Working data =>

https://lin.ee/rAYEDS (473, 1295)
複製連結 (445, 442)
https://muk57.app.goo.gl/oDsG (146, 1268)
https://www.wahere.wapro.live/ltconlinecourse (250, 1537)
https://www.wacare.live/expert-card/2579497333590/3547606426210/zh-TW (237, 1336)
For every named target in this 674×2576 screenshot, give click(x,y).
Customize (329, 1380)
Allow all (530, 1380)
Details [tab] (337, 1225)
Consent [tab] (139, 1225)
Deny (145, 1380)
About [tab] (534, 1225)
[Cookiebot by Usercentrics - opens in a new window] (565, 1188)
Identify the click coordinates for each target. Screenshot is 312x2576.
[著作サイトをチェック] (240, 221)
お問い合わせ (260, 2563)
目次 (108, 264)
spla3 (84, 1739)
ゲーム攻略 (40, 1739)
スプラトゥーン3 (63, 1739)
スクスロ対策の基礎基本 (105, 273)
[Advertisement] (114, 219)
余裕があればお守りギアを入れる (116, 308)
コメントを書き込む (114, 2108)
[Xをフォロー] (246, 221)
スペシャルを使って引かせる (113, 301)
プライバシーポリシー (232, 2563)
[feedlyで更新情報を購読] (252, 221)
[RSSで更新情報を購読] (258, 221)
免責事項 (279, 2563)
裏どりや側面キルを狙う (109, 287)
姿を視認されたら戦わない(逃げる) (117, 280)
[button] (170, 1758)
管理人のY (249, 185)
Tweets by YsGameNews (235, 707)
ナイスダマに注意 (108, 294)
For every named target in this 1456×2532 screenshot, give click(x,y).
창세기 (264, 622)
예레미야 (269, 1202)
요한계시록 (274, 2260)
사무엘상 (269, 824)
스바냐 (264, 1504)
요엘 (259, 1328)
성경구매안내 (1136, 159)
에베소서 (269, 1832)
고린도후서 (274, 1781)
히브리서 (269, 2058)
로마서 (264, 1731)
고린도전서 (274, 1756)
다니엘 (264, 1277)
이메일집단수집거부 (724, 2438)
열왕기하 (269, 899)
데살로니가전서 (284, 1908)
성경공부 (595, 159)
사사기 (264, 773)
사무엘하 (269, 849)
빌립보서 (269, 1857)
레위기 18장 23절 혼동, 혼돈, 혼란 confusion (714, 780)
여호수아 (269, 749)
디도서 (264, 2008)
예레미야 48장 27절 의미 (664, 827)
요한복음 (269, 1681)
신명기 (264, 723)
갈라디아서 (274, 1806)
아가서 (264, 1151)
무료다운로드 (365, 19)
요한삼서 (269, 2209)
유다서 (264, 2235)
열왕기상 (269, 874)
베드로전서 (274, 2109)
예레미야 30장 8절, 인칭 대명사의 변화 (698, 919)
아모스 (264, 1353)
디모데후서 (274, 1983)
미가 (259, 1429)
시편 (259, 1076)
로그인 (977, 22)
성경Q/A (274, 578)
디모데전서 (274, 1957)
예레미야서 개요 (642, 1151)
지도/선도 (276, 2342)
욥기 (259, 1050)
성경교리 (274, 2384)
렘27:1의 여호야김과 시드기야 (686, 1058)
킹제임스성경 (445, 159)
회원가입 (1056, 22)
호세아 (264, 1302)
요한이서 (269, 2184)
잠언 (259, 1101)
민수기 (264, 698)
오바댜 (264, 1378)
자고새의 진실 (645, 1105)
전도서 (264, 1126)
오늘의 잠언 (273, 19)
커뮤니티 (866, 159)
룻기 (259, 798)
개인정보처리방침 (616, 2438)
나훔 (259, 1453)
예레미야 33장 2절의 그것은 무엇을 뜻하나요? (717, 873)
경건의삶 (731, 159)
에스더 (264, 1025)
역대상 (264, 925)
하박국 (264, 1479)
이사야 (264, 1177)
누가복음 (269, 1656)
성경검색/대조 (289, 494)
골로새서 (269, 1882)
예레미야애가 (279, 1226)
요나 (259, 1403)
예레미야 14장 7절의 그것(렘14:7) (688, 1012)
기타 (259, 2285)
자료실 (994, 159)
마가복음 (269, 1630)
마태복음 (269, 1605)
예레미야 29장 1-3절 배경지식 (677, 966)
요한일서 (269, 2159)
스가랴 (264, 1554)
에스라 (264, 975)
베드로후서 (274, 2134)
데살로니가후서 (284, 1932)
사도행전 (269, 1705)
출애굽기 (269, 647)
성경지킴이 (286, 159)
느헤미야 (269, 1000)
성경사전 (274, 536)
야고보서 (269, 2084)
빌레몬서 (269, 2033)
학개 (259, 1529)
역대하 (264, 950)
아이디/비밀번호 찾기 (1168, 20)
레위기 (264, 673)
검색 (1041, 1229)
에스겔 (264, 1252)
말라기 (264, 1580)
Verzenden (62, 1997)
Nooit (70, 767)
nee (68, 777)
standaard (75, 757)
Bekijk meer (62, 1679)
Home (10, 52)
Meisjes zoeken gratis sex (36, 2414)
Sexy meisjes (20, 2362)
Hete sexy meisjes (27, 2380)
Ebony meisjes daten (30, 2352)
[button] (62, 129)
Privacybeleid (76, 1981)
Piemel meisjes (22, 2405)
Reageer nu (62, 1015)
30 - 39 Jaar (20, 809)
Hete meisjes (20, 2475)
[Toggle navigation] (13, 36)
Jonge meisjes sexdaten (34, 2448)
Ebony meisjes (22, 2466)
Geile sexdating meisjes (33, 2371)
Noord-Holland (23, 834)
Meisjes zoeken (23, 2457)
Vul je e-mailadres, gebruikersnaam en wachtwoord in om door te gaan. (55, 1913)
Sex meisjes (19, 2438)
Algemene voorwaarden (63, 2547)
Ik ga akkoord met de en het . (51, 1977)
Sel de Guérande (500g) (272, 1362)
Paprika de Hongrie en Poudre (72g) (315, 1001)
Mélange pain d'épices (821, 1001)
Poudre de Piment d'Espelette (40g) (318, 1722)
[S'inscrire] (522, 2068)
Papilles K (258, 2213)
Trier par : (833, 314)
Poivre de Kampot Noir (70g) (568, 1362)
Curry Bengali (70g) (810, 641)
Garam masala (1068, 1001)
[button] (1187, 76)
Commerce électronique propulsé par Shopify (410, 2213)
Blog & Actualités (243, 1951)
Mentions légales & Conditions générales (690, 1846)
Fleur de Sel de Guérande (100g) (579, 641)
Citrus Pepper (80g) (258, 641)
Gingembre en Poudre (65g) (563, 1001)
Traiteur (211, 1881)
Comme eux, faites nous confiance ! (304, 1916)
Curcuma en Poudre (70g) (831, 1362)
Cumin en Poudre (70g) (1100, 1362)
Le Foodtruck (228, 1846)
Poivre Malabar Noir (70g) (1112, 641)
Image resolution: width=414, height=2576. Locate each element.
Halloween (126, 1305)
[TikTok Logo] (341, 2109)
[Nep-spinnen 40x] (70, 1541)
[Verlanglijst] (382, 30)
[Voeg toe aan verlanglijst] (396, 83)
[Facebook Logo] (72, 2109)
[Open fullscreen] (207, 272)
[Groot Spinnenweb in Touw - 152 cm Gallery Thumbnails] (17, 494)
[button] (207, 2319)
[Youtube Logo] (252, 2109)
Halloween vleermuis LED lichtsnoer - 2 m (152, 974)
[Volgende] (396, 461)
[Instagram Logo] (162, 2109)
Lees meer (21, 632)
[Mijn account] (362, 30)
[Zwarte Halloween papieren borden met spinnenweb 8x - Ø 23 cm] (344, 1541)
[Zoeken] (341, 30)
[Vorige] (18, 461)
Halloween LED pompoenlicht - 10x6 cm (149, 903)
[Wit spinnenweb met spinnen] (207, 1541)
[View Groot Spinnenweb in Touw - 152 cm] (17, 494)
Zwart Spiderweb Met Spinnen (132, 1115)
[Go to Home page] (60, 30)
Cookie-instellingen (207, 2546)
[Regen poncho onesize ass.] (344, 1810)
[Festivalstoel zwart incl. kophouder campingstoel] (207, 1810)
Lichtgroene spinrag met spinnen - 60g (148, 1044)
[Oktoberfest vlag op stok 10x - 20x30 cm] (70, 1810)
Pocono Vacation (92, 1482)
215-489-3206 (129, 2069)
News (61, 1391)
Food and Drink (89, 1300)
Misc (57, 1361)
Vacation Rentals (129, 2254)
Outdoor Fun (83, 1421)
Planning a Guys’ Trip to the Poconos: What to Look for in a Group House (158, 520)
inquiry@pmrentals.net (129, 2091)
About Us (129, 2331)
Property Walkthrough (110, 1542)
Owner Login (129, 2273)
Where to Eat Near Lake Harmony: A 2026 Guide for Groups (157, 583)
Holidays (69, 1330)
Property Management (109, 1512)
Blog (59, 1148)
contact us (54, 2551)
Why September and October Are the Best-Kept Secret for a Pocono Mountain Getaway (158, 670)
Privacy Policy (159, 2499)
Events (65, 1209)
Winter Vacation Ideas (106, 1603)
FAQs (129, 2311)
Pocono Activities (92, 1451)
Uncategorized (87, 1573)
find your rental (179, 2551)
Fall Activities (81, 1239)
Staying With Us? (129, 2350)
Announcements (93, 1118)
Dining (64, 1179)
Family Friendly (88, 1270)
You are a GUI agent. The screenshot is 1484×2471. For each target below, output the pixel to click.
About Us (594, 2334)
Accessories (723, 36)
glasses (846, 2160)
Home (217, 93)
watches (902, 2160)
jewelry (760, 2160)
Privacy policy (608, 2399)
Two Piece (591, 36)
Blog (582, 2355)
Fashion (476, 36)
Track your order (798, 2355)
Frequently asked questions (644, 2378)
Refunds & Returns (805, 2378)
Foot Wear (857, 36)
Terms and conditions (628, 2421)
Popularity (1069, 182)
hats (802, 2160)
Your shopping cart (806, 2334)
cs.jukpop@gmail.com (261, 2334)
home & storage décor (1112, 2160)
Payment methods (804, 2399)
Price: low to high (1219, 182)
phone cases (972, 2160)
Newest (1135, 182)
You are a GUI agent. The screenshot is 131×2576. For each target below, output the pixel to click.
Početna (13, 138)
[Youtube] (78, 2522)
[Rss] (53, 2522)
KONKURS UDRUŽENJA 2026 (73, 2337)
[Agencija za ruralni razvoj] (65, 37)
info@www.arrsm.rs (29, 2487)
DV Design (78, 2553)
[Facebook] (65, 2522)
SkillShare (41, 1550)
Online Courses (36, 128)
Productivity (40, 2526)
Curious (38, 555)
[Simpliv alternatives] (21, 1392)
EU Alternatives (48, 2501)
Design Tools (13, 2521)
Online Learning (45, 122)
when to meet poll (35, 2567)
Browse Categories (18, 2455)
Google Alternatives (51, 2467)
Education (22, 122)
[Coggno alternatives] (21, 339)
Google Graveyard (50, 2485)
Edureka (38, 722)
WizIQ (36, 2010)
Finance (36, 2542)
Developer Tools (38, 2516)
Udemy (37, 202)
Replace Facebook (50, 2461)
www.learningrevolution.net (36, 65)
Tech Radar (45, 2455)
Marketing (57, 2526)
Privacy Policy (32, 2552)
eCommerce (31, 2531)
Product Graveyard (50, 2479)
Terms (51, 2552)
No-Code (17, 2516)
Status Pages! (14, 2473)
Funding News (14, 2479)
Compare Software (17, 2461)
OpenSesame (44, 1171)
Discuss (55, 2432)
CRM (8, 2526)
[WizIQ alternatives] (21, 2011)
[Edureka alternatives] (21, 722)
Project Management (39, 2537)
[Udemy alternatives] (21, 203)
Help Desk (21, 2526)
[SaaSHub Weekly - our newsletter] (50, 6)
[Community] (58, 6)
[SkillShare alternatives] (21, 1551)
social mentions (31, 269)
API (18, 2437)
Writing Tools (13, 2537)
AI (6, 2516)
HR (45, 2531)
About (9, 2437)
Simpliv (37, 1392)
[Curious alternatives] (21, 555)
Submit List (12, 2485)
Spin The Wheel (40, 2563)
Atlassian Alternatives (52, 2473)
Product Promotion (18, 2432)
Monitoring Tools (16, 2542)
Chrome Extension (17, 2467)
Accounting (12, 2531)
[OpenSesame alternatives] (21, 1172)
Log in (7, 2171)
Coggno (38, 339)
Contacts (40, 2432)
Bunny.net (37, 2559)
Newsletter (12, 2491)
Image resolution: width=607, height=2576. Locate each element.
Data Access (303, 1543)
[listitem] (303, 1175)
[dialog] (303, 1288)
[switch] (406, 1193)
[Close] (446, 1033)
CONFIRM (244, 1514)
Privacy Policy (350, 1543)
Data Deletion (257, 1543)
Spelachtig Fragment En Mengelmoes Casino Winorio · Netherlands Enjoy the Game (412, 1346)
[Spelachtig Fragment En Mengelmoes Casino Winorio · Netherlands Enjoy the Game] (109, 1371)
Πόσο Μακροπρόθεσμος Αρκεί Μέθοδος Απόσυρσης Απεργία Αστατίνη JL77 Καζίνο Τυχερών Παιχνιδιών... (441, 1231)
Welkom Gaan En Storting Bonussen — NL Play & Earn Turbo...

What you need to do => Of the entries above, repeat exactly the lines from the line with "누가복음 (269, 1656)" through the line with "[button] (1187, 76)", both of them included.

Task result =>
누가복음 (269, 1656)
성경검색/대조 (289, 494)
골로새서 (269, 1882)
예레미야애가 (279, 1226)
요나 (259, 1403)
예레미야 14장 7절의 그것(렘14:7) (688, 1012)
기타 (259, 2285)
자료실 (994, 159)
마가복음 (269, 1630)
마태복음 (269, 1605)
예레미야 29장 1-3절 배경지식 (677, 966)
요한일서 (269, 2159)
스가랴 (264, 1554)
에스라 (264, 975)
베드로후서 (274, 2134)
데살로니가후서 (284, 1932)
사도행전 (269, 1705)
출애굽기 (269, 647)
성경지킴이 (286, 159)
느헤미야 (269, 1000)
성경사전 (274, 536)
야고보서 (269, 2084)
빌레몬서 (269, 2033)
학개 (259, 1529)
역대하 (264, 950)
아이디/비밀번호 찾기 (1168, 20)
레위기 (264, 673)
검색 (1041, 1229)
에스겔 (264, 1252)
말라기 (264, 1580)
Verzenden (62, 1997)
Nooit (70, 767)
nee (68, 777)
standaard (75, 757)
Bekijk meer (62, 1679)
Home (10, 52)
Meisjes zoeken gratis sex (36, 2414)
Sexy meisjes (20, 2362)
Hete sexy meisjes (27, 2380)
Ebony meisjes daten (30, 2352)
[button] (62, 129)
Privacybeleid (76, 1981)
Piemel meisjes (22, 2405)
Reageer nu (62, 1015)
30 - 39 Jaar (20, 809)
Hete meisjes (20, 2475)
[Toggle navigation] (13, 36)
Jonge meisjes sexdaten (34, 2448)
Ebony meisjes (22, 2466)
Geile sexdating meisjes (33, 2371)
Noord-Holland (23, 834)
Meisjes zoeken (23, 2457)
Vul je e-mailadres, gebruikersnaam en wachtwoord in om door te gaan. (55, 1913)
Sex meisjes (19, 2438)
Algemene voorwaarden (63, 2547)
Ik ga akkoord met de en het . (51, 1977)
Sel de Guérande (500g) (272, 1362)
Paprika de Hongrie en Poudre (72g) (315, 1001)
Mélange pain d'épices (821, 1001)
Poudre de Piment d'Espelette (40g) (318, 1722)
[S'inscrire] (522, 2068)
Papilles K (258, 2213)
Trier par : (833, 314)
Poivre de Kampot Noir (70g) (568, 1362)
Curry Bengali (70g) (810, 641)
Garam masala (1068, 1001)
[button] (1187, 76)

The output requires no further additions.